Safety of synthetic hormones versus bioidentical hormones

You may have heard of the Women’s Health Initiative (WHI) that came to an abrupt halt in 2002. They used synthetic estrogens (derived from horses) and synthetic progestins (bad copies of progesterone). Their results were breast cancer, uterine cancer, heart attacks and strokes that developed in patients who took these synthetic hormones. Originally the investigators wanted to show that HRT (hormone replacement therapy) would prevent heart attacks and strokes. In addition, the purpose of the trial was also to show that osteoporosis would improve. But the opposite was true!

Synthetic hormones block natural hormone receptors

The synthetic hormones blocked the natural receptors, so the woman’s own hormones could not reach their target cells. Had the investigators used bioidentical hormones, these would have stimulated the natural receptors, and research objectives of making these women symptom-free would have been reached. The WHI was a huge debacle, which showed that research with drug company support can lead to disasters. The only problem now is that women are fearful, as they do not understand how hormones work. The bioidentical hormones, when balanced properly, are harmless. Synthetic hormones from drug manufacturers are interfering with the body’s hormone receptors causing all kinds of serious side effects including cancer. Bioidentical hormones don’t do that.

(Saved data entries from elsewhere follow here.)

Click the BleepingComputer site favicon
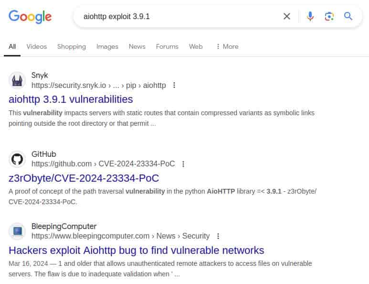 click(x=17, y=231)
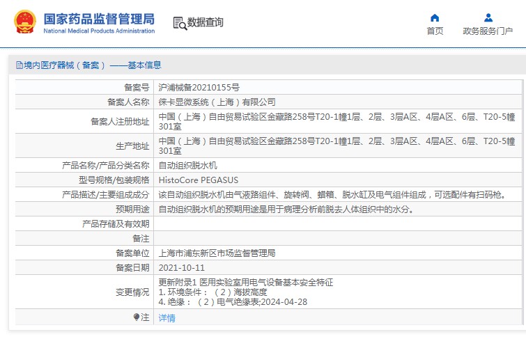The height and width of the screenshot is (339, 526).
Task: Click the NMPA national emblem logo
Action: click(24, 23)
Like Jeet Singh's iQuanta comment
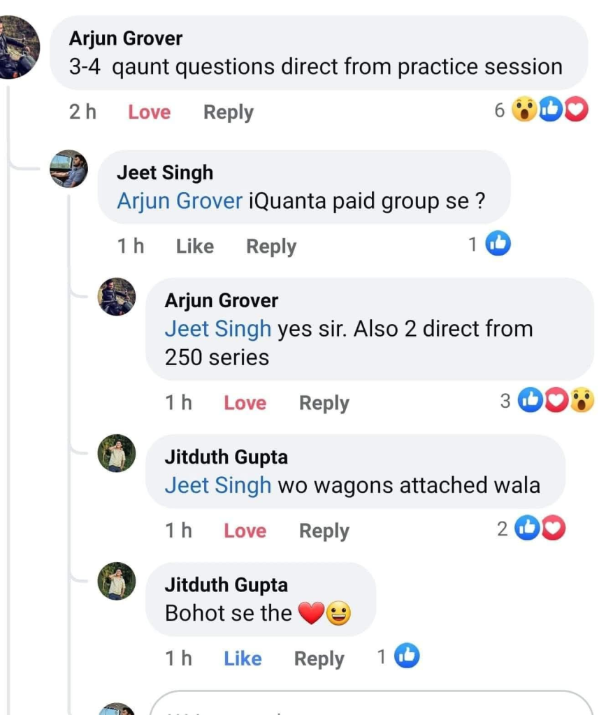This screenshot has height=715, width=613. click(x=194, y=246)
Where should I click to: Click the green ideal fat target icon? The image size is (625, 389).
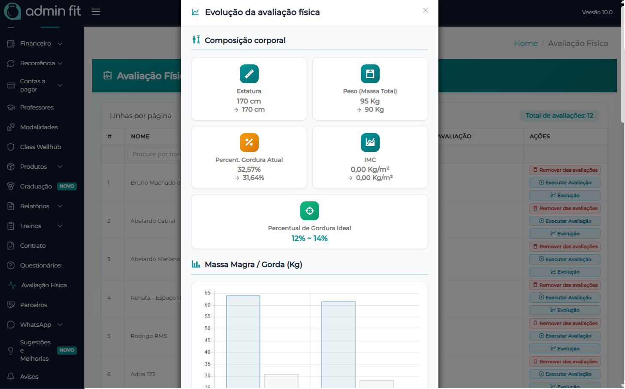coord(309,211)
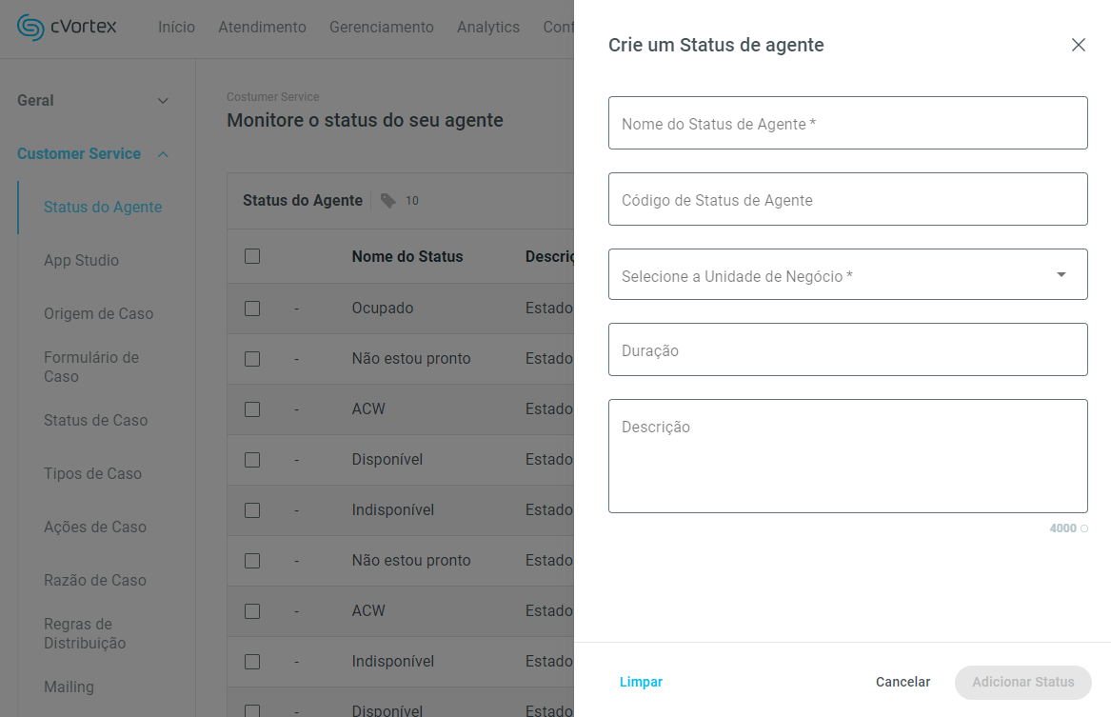
Task: Click the cVortex logo icon
Action: [30, 28]
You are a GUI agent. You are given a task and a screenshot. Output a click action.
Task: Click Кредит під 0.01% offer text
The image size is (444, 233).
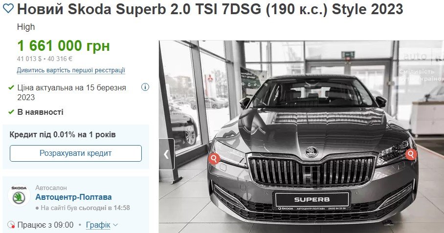(63, 135)
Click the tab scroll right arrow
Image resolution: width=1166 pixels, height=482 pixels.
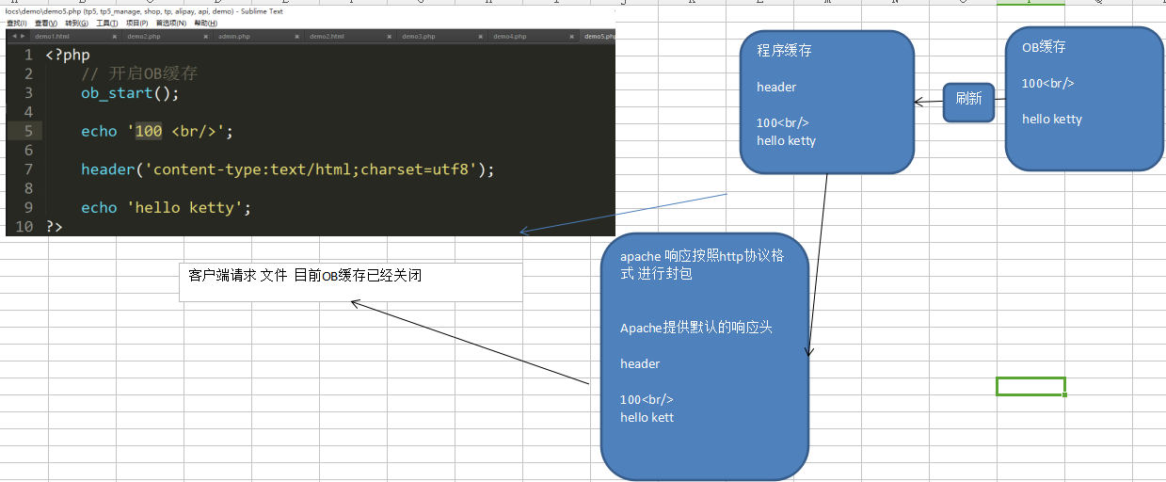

Two Sides Of Medical Marijuana

Two Sides Of Medical Marijuana

Conclusion

Those who like to push the sale of marijuana will minimize the side effects of marijuana. They also push testimonials of women who received help with regard to painful periods.

You rarely hear about a physician who analyzes the hormones of a women and replaces what hormone is missing with bioidentical hormones to normalize estrogen dominance. The latter approach is a safe approach with no side effects, because you are using a natural hormone (progesterone) that stimulates your body’s hormone receptors. Synthetic hormones or marijuana are foreign substances to the body, partially blocking cell receptors, which blocks normal cell function. But nobody knows exactly what these chemicals do other than produce a myriad of side effects. Are you really willing to put your health at risk? After reading this, the answer should be clear.